Last is learning to track your money and credit. Learn to read your bank statements, bills, and credit histories to learn what everything means. Call and ask about anything you don't understand. Learn every little charge and tax on those statements. Remember them and look for the patterns. Get your credit reports and learn them. I will make later posts in this thread to help you with doing just that.

Look for follow-up posts in the near future that explain tools to manage your identity, credit, and finances.

[Robbo]

Fraudsters expose 100,000 across US

"Georgia-based ChoicePoint Inc. confessed on Tuesday that the scammers "may have stolen credit reports, Social Security numbers and other sensitive information" on thousands of Californians, although it admits that "the number of victims nationwide could total 100,000". "

Big company, crap security

"Choicepoint, one of the nation's largest information aggregators, had mistakenly allowed criminals to access the private identity and credit information of thousands of individuals. Approximately 50 "fake" companies had a crack at the billions of records the company stores on almost every citizen in the US.

Bank of America announced that it had "lost" tapes containing information on over 1.2 million federal employee credit cards -- exposing the individuals involved and the government to fraud and misuse."

[skeeber]

Case in point after reading this...

Found in my mass of emails yesterday a few from Paypal and Ebay. Apparently, my account has been suspended after a number of attempts to access it with multiple faulty passwords. Fortunately, I had very little funds in my Paypal and haven't made an Ebay purchase in over a year.
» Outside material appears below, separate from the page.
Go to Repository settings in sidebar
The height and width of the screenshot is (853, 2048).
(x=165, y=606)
You need to protect yourself everwhere online!!

[NibbyCat]

Oh, no, Skeeber... Tell me you didn't go to the sites and give information...

Those emails were phishing, the urls aren't to the real sites, but to imposters.
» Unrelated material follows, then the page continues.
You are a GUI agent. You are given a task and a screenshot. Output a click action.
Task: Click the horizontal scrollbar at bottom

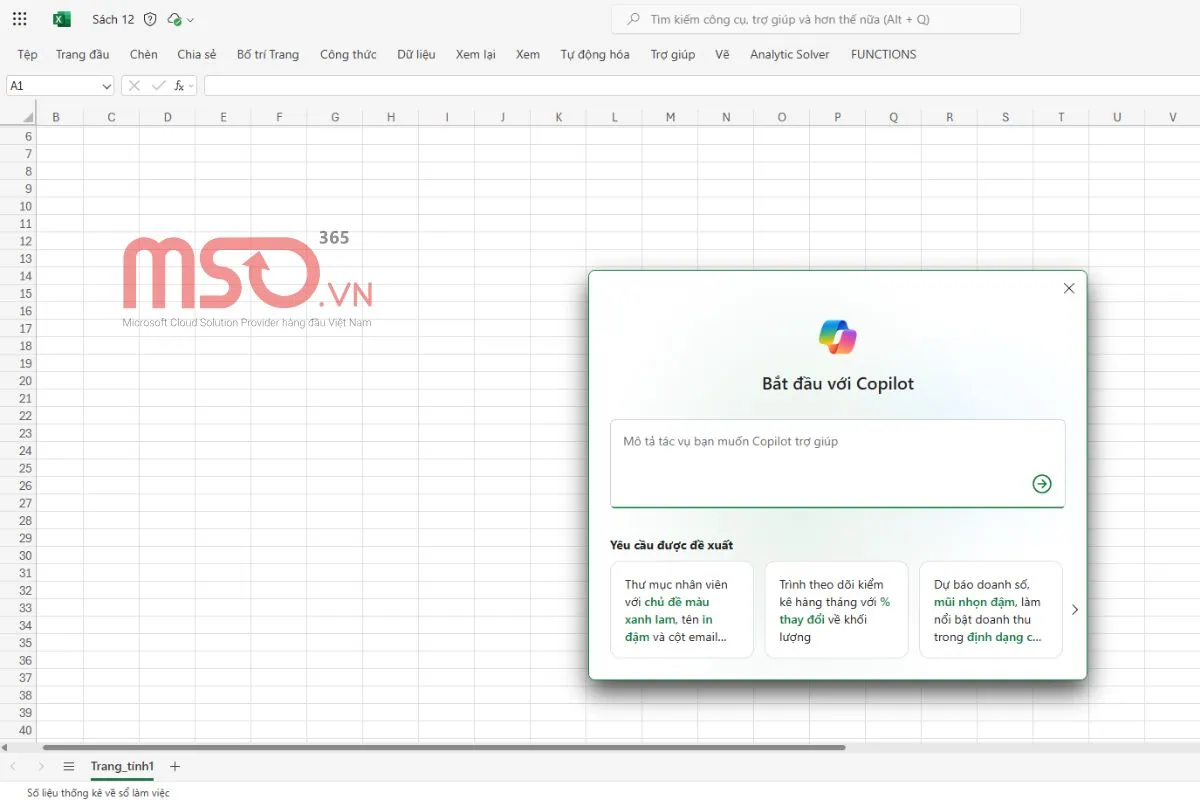[444, 747]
If the emails were addressed as "Dear Valued Customer" or some such instead of "Dear (your full name)," that's a big tip off. Also misspellings, funky grammar, and if you mouseover any links, you'll see that it isn't to paypal.com or ebay.com.

If there is a real problem, they'll tell you to type in the url, or use the link in your own bookmarks.

If you did give information, go to the websites for the sites, and there'll be a link about fraudulent emails.

[skeeber]

Oh heck no I didn't go my fellow feline. I figured that might be the case and one I spend some time at the sites that I really enjoy, I'll head in with my normal log-ins and see what gives.

I've been around the block to long for that one to pull my tail!